## EXERCISE DIRECTIONS
Make a tally of the lines in the records that include the string "бурі", and give only that number.

Source data

Segment Open

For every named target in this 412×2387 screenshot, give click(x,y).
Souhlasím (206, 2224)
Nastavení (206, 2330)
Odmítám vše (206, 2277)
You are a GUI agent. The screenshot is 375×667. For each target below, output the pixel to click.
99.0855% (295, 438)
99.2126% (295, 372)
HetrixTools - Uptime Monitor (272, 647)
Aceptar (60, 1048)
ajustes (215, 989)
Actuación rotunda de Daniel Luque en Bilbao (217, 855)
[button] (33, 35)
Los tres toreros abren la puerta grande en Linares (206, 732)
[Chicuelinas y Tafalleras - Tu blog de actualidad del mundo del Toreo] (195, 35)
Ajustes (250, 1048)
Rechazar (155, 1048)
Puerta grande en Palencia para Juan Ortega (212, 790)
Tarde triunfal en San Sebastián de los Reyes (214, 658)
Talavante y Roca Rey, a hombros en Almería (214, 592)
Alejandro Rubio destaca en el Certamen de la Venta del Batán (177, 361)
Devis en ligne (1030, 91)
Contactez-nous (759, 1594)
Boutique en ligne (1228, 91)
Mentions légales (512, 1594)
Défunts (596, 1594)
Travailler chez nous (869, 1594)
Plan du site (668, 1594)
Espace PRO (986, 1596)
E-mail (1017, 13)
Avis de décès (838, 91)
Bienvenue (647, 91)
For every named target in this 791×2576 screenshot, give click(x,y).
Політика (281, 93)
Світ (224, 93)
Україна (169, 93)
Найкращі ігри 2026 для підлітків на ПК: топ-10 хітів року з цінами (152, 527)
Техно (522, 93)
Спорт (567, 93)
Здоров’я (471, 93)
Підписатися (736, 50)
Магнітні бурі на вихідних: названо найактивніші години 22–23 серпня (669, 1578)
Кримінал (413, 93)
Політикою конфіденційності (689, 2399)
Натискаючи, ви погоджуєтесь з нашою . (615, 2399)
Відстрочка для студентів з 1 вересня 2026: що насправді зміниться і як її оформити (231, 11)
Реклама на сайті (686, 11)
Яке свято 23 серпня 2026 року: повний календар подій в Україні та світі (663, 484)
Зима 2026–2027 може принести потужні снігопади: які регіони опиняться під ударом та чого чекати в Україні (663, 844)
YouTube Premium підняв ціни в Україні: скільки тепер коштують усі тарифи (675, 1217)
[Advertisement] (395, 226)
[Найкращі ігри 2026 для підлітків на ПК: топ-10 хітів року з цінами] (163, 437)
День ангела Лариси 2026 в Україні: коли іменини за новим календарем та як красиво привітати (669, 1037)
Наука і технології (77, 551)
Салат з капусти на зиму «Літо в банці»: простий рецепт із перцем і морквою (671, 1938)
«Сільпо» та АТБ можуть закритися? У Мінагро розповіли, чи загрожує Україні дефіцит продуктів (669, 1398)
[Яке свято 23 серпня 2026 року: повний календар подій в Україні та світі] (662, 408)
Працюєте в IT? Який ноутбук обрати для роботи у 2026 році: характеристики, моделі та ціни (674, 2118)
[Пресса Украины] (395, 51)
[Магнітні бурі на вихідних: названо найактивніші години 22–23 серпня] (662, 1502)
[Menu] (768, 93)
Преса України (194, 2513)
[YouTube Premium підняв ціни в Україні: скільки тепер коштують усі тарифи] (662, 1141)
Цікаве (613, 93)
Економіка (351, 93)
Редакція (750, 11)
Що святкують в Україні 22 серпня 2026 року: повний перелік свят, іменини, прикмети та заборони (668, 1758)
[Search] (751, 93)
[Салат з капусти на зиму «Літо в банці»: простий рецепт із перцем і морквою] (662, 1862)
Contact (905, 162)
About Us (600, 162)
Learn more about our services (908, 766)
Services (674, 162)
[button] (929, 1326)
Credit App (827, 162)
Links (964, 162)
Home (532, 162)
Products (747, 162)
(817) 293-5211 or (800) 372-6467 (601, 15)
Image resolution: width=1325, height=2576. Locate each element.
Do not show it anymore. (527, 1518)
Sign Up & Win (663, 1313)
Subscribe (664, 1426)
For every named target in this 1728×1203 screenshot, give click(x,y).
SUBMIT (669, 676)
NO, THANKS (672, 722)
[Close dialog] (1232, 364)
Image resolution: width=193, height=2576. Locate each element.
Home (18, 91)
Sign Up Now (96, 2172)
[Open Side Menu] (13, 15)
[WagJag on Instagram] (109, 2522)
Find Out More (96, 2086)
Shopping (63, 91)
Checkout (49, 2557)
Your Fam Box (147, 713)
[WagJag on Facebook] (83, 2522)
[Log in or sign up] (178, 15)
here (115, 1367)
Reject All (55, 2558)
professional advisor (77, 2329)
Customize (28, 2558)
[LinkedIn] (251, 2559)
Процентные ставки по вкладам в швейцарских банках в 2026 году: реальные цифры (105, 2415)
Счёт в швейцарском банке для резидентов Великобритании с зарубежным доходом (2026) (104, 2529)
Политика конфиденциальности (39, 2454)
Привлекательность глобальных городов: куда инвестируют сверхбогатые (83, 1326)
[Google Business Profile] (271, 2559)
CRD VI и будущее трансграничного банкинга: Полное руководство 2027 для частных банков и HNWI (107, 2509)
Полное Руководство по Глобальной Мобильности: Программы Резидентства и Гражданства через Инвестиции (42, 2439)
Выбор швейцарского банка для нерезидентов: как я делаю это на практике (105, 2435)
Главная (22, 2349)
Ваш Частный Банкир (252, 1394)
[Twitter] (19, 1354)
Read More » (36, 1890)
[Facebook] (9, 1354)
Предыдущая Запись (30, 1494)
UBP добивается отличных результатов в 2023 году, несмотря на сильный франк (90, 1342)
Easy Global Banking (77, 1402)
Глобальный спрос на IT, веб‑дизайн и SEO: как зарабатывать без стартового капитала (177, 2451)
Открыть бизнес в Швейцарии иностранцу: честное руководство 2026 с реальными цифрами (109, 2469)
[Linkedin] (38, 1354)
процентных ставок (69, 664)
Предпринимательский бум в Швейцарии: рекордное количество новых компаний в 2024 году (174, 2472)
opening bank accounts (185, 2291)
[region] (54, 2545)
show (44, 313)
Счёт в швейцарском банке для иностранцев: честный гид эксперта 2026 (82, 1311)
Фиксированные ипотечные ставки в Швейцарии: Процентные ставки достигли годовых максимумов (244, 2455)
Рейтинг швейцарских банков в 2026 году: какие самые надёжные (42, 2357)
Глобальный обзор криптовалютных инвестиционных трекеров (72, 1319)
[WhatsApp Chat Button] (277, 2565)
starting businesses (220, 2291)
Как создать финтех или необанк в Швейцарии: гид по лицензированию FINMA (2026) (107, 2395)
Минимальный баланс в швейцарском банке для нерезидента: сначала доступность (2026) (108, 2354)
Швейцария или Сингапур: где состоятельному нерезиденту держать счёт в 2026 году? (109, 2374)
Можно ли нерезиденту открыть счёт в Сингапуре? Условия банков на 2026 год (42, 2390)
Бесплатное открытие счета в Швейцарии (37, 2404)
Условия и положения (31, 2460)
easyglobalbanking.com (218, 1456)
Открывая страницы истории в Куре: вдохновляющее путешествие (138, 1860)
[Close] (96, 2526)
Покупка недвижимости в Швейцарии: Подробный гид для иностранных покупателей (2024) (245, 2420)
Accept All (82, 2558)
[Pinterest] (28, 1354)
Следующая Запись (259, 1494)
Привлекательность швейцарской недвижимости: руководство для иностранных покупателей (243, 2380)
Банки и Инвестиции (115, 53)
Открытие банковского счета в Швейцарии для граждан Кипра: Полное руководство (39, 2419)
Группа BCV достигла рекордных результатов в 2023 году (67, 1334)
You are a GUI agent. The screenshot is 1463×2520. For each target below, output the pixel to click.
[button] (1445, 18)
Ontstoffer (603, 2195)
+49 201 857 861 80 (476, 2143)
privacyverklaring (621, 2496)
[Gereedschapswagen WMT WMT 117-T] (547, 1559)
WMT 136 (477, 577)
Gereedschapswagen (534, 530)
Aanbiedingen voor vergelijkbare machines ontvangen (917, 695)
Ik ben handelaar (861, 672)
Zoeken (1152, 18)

Segment Closed

## WRITTEN RESPONSE
2